El Antiguo Testamento: Los Libros Sapienciales

Eclesiastés

Eclesiastés, en hebreo Kohélet, significa predicador, o sea el que habla en la Iglesia o Asamblea; nombre que corresponde por todos conceptos a su contenido, porque predica en forma de sentencias y consejos, en prosa y verso, la vanidad de las cosas creadas. Los bienes de este mundo son vanos; vanas por tanto todas las ambiciones, vana la ilusión de felicidad terrena fuera del sencillo bienestar; la verdadera felicidad consiste en temer, o sea reverenciar a Dios nuestro Padre, y observar sus mandamientos para que en ellos hallemos la vida (Prov. 4, 13 y passim).

El autor del libro habla, desde el título, como hijo de David, por lo cual las tradiciones judía y cristiana, que siempre reconocieron su canonicidad, lo atribuyeron a Salomón. Con todo la crítica y también numerosos exégetas católicos modernos se creyeron obligados a admitir que ciertos pasajes podrían ser de una época posterior a Salomón (p. ej. las referencias sobre la tiranía de los reyes, la corrupción de los magistrados, la opresión de los súbditos). Señalan, además, que el lenguaje y el estilo no son los del tiempo salomónico. Por todo lo cual opinan algunos que el Eclesiastés sufrió posteriormente una transcripción al lenguaje más moderno; otros (entre ellos Condamín, Zapletal y Simón-Prado), piensan que el autor se sirvió del nombre de "hijo de David" sólo con el fin de dar más realce a la obra, y fijan la composición del Eclesiastés entre los años 300-200 a. C. Podemos admitir la posibilidad de esta fecha, puesto que el Libro Sagrado no se presenta como escrito por Salomón, sino por un autor anónimo que nos refiere dichos del sabio rey.
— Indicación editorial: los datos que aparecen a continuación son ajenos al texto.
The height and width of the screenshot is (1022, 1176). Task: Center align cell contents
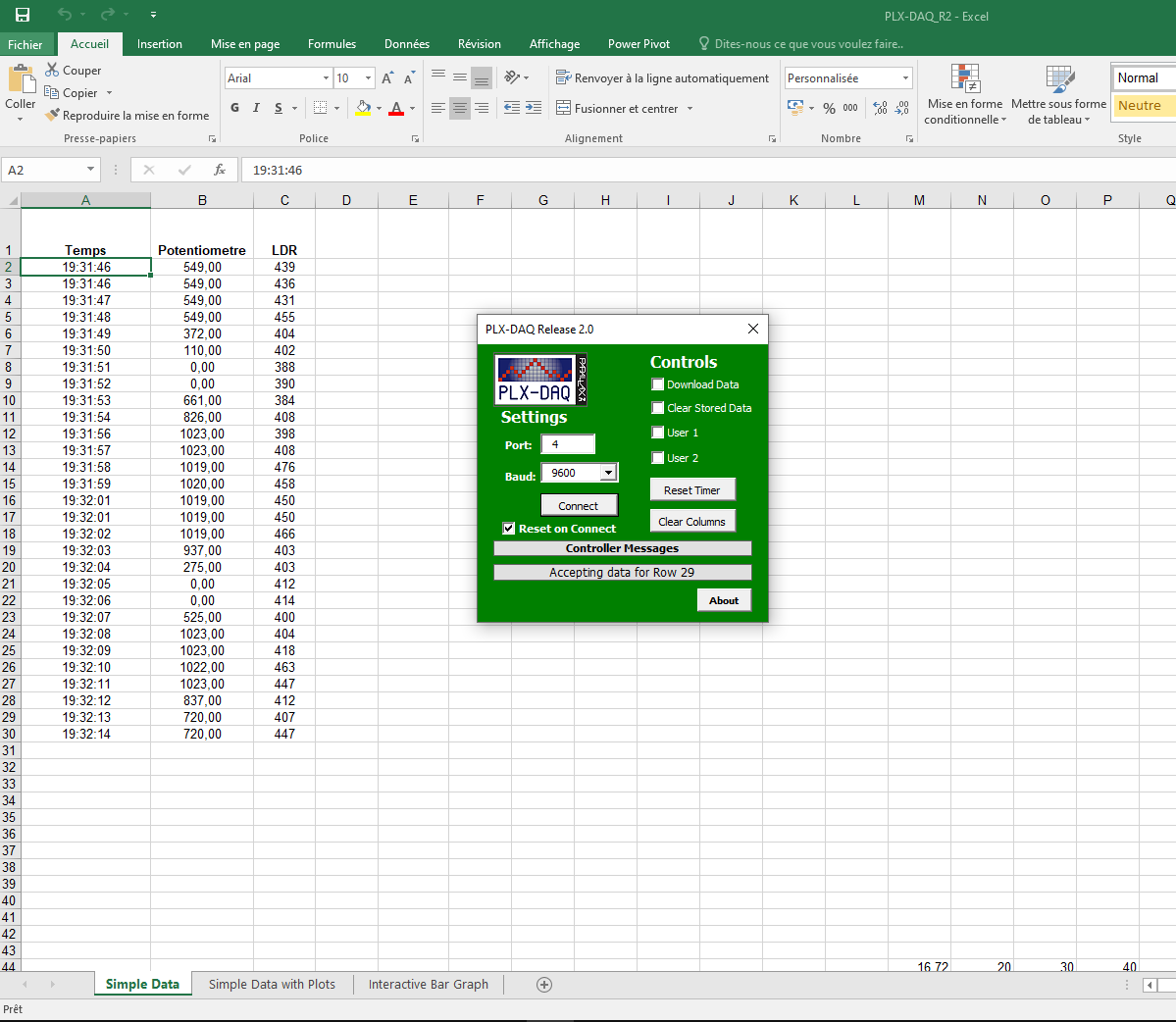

No dice, en efecto: yo, el hijo de David, sino que pone como título: Palabras del Eclesiastés (Predicador), hijo de David, rey de Jerusalén (1, 1) y empieza mencionándolo en tercera persona: "Dijo el Eclesiastés" (1, 2), para hacerlo hablar luego en primera persona (1, 12 ss.). Lo mismo hace en el epílogo (12, 8 ss.), donde refiere que el Eclesiastés era sapientísimo, que compuso muchas parábolas, etc., cosas todas que sabemos son exactas respecto de Salomón (III Rey. 4, 30-34; Prov. 1, 1), a quien el autor se refiere con toda evidencia (1, 12, 16, etc.), del mismo modo como los Evangelios se refieren a Cristo y nos dan sus Palabras, pudiendo la Iglesia decir con toda exactitud: "El Evangelio de N. Señor Jesucristo", y afirmar que en él habla el divino Maestro, no obstante saber todos que El no lo escribió. No hay, pues, pura ficción en el autor de este divino Libro del Eclesiastés, sino que, reconociendo su inspiración sobrenatural, debemos creer que quiere transmitirnos las palabras y sabiduría de Salomón, tal como lo hicieron con Cristo los escritores del Nuevo Testamento, aun aquellos que no lo habían escuchado directamente.
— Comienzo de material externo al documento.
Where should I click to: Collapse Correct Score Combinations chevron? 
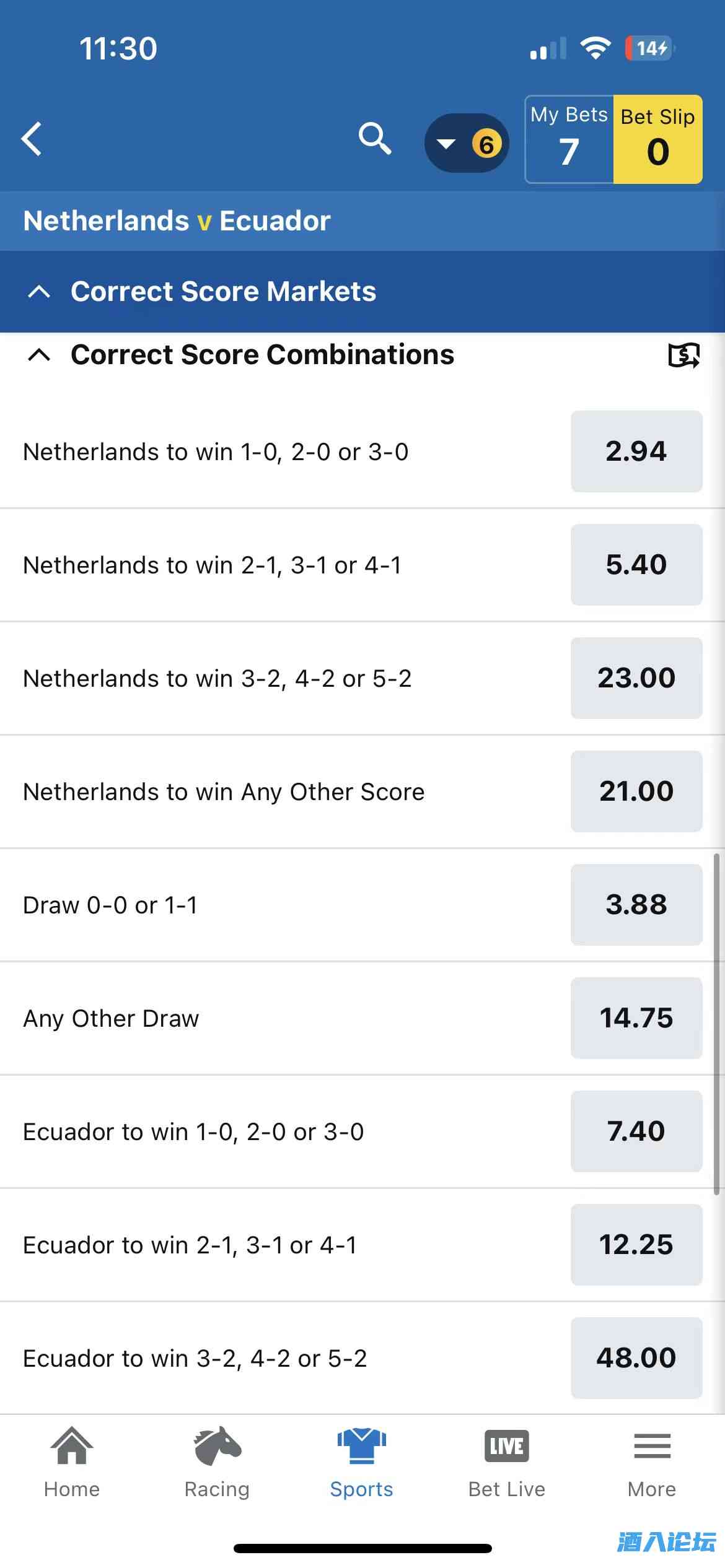[x=40, y=355]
El Eclesiastés no es sistemático. "No le atraen las síntesis, y parece desinteresarse de las conclusiones de sus asertos, aun cuando suenen a discordantes" (Manresa). San Pablo pudo gloriarse de predicar igualmente: "no con palabras persuasivas según la sabiduría humana, sino mostrando la verdad con el Espíritu Santo y la fuerza de Dios" (I Cor. 2, 4). De ahí que estas sentencias, tremendas para la suficiencia humana, hayan escandalizado hasta ser tildadas de epicúreas. En realidad, la irresistible elocuencia de este Libro revulsivo, con su apariencia de pesimismo implacable, es quizá lo más poderoso que existe para quitarnos la venda que oculta, a nuestra inteligencia oscurecida por el pecado congénito, los esplendores de la vida espiritual, y remover así ese gran obstáculo con que "el padre de la mentira" (Juan 8, 44) pretende escondernos las Bienaventuranzas, y que el Sabio llama "la fascinación de la bagatela" (Sab. 4, 12).

Los hebreos dividían los libros sagrados en tres grupos: La Torah (Ley); los Nebiyim (Profetas) y los Ketubim (Hagiógrafos). A este tercer grupo pertenece el Eclesiastés, que era contacto también entre los cinco Meghillot, o sea libros pequeños que se escribían en rollos aparte, para uso litúrgico.